Expressão de GABA e plasticidade do fenótipo neuroquímico e morfológico de células da Zona Subventricular pós-natal

Abstract

The subventricular zone (SVZ) is proliferative epithelium that continuously gives rise to new neurons in postnatal and adult mammals. The neurons generated in the SVZ migrate through the rostral migratory stream (RMS) where they differentiate in GABAergic interneurons. A characteristic of these neuron precursors is that they start to express GABA while they are still in the SVZ. This fact can lead to the conclusion that at this time they are already commited to the GABAergic phenotype. However, to affirm this one has to show that the origin of GABA in these cells is the same as in mature neurons.

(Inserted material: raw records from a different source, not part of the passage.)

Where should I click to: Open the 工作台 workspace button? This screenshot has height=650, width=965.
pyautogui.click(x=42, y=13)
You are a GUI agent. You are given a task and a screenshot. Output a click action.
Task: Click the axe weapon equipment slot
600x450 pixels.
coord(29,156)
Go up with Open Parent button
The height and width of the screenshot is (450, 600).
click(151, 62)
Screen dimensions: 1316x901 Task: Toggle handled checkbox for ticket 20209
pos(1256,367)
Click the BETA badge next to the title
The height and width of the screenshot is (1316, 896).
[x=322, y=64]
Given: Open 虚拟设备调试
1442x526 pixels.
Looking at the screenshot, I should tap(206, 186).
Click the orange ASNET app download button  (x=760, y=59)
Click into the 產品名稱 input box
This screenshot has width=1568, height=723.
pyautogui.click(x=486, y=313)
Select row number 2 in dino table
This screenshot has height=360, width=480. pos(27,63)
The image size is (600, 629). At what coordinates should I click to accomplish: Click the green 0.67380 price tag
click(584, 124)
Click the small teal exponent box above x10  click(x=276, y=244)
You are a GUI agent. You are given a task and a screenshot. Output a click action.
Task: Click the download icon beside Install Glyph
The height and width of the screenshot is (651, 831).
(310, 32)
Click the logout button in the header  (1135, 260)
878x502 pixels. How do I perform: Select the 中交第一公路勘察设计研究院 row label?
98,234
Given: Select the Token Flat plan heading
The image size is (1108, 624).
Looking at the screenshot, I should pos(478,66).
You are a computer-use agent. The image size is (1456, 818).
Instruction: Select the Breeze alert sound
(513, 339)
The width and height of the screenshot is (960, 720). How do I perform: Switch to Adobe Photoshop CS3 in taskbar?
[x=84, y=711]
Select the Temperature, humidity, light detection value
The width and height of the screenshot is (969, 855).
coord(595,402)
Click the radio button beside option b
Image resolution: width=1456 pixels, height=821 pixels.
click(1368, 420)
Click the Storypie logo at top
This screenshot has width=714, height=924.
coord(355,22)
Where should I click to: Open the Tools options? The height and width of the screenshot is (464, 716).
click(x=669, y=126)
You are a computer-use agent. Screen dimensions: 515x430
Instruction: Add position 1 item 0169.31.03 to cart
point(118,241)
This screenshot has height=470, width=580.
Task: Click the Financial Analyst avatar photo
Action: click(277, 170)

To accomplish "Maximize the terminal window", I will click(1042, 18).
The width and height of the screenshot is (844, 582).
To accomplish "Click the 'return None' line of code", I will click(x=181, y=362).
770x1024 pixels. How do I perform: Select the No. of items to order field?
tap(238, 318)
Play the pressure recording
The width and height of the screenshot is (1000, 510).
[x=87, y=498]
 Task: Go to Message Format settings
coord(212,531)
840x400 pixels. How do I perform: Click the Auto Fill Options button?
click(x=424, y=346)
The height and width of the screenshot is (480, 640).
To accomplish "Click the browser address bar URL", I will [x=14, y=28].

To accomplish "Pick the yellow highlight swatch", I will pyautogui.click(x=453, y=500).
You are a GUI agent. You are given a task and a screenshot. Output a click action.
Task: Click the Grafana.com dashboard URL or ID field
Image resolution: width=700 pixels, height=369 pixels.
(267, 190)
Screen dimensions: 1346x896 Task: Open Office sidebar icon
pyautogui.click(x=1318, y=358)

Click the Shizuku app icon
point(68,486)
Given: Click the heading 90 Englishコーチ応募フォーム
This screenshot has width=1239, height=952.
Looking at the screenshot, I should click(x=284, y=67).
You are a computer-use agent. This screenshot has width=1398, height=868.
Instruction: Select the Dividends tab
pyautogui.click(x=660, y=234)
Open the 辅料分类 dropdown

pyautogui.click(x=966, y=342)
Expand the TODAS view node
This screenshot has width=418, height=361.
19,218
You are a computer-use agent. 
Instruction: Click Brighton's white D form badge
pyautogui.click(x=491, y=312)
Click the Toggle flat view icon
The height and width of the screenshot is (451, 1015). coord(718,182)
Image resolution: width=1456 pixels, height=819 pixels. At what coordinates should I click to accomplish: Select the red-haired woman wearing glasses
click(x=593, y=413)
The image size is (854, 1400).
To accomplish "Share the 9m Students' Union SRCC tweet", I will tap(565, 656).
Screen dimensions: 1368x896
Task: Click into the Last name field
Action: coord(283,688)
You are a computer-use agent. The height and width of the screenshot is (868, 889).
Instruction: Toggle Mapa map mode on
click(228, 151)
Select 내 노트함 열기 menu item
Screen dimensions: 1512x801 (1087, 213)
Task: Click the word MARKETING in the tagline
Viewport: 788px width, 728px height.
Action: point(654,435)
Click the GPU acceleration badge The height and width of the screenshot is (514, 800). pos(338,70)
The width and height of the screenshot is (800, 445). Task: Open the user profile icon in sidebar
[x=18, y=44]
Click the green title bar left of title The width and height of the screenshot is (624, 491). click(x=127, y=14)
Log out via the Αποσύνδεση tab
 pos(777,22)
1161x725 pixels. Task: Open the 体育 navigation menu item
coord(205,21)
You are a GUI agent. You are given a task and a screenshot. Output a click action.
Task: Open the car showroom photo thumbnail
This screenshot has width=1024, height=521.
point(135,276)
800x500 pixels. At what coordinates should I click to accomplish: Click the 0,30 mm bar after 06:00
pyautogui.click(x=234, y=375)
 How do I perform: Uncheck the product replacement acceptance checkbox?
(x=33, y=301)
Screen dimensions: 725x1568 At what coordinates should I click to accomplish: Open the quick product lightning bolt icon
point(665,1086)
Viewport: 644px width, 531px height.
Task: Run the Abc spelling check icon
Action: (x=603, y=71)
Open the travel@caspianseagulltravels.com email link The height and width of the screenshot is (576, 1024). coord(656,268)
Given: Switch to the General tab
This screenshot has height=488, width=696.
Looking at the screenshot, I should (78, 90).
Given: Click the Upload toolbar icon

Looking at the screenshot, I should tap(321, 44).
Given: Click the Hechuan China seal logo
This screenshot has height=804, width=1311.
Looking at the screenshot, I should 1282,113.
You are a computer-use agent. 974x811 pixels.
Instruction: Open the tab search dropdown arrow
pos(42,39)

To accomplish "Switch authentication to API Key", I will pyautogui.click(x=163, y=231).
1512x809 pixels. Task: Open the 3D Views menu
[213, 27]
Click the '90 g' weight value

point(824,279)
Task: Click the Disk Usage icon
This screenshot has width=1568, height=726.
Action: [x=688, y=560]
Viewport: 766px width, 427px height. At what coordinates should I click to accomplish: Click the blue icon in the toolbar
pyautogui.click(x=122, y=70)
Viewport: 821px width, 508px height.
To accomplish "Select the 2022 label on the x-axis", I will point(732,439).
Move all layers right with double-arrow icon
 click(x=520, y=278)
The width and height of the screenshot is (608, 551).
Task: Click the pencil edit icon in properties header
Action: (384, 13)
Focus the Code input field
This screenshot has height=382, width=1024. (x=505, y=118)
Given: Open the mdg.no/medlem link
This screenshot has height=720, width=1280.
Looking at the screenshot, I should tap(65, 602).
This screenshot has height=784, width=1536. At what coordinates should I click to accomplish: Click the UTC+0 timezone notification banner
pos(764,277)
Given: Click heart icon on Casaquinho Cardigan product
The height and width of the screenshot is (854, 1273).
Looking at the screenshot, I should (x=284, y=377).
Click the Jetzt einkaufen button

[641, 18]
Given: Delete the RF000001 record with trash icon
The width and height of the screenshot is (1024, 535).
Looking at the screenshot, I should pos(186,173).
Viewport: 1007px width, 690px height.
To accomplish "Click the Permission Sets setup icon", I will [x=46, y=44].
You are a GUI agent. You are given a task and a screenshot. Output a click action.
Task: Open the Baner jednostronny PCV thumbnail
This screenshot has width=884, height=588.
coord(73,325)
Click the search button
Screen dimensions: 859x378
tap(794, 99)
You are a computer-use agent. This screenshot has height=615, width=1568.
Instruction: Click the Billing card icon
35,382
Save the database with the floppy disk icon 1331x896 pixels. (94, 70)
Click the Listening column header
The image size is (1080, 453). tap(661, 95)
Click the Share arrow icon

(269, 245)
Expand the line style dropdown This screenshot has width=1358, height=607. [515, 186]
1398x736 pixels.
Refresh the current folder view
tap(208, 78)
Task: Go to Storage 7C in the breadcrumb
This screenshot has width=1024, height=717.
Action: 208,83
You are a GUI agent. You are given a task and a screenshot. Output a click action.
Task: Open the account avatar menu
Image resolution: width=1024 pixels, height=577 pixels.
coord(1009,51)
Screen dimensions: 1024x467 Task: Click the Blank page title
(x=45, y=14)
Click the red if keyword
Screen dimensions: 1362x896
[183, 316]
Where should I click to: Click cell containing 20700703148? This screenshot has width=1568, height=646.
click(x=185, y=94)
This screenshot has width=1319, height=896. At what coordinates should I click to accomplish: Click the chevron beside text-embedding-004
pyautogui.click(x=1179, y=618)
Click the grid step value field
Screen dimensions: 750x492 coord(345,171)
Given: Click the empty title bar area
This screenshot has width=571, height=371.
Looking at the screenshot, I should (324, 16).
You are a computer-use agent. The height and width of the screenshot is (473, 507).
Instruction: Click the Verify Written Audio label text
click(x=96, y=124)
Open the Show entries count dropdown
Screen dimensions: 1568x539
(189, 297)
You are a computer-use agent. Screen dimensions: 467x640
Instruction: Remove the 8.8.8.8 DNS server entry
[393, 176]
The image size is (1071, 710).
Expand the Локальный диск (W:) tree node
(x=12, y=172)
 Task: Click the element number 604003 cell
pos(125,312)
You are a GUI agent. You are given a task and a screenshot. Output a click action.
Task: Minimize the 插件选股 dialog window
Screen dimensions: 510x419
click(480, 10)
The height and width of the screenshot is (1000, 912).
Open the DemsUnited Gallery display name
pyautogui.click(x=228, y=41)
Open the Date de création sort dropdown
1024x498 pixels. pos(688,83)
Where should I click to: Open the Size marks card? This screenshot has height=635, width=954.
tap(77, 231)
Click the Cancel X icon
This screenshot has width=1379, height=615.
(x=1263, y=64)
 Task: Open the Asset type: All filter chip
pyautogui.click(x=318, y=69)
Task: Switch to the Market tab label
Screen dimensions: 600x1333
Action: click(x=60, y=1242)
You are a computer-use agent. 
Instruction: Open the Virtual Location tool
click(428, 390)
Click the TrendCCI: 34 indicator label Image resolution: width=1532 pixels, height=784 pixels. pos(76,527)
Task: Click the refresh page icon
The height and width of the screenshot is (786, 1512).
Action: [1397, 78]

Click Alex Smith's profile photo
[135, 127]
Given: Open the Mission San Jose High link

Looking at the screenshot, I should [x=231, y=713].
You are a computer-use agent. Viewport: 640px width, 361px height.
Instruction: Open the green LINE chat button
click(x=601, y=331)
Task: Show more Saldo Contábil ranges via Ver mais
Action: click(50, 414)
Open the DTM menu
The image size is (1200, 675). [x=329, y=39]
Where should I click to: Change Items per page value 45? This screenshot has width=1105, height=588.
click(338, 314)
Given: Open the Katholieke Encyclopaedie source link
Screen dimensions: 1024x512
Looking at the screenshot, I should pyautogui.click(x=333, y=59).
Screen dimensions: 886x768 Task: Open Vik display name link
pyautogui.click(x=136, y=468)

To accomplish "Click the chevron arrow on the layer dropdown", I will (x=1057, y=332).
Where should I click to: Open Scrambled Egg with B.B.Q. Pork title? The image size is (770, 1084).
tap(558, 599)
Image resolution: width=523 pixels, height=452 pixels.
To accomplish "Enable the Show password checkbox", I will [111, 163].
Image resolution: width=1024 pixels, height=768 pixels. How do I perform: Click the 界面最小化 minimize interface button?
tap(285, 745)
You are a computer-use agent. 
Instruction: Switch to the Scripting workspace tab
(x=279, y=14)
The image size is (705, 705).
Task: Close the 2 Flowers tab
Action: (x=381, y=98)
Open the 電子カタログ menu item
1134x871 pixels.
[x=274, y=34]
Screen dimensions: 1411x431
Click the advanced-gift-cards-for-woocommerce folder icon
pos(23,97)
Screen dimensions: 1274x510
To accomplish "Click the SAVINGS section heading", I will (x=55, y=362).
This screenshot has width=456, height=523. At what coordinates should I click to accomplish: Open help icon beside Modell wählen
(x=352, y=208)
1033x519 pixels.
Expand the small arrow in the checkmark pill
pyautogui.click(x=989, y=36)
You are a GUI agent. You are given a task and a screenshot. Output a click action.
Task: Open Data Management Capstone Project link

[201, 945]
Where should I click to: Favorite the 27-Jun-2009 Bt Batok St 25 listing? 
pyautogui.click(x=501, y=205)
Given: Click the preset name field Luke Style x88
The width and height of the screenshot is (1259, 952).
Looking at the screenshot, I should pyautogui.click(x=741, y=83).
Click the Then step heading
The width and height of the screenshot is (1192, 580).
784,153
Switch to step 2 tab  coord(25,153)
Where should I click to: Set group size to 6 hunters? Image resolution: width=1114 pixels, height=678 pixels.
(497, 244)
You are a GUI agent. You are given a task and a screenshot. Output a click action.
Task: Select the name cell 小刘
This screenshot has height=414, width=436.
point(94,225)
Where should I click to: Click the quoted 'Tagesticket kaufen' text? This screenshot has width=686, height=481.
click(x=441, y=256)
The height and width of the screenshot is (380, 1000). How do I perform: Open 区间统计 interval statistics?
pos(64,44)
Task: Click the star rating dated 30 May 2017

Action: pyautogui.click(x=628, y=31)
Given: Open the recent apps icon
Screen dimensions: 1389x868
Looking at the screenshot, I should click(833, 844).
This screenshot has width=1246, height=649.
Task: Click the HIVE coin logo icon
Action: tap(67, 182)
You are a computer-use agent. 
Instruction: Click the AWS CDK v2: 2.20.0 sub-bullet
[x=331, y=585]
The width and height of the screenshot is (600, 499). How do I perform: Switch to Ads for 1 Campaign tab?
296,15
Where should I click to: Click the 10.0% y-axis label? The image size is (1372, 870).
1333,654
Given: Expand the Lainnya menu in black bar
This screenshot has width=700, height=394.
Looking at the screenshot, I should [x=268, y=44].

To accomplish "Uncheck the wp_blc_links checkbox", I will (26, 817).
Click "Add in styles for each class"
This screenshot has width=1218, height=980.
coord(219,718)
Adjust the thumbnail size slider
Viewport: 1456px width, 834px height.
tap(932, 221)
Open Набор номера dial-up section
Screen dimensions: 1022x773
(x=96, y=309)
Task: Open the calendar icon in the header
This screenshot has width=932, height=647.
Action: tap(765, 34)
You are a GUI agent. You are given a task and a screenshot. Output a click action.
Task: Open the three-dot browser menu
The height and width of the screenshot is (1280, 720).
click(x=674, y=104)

One of the most important steps to define GABAergic commitment in neurons is to demonstrate the expression of glutamic acid decarboxylase (GAD), the synthetic enzyme for GABA in mature neurons. Here we show that SVZ cells display low levels of GAD immunocytochemistry and enzyme activity as compared with the olfactory bulb. We also show that these cells are able to synthesize GABA using an alternative source, the putrescine pathway. To test the importance of putrescine made GABA in vivo, we pharmacolgically inhibited putrescine synthesis through DFMO administration. We observed that this treatment lead to an increase of GAD expression in the SVZ and RMS. We also show here that SVZ cells can display phenotypic plasticity. Co-culturing SVZ explants and dorsal telencephalic slices, a spot of glutamatergic neurogenesis, we observed that a subpopulation of SVZ derived neurons differentiated into GABAergic neurons and another into glutamatergic pyramidal neurons. Our working hypothesis is that the putrescine pathway is a mechanism to synthesize GABA without commitment to the GABAergic phenotype. The release of putrescine derived GABA inhibits GAD expression leaving these neuroblasts in an undifferentiated state. The inhibition of putrescine synthesis caused an upregulation of GAD expression which would lead to GABAergic commitment. If we present these neuroblasts with different signals, as those present in the embryonic dorsal telencephalon, they would show plasticity in their phenotypic fate and differentiate into other neurochemical and morphological phenotypes, one of which is the glutamatergic pyramidal neuron.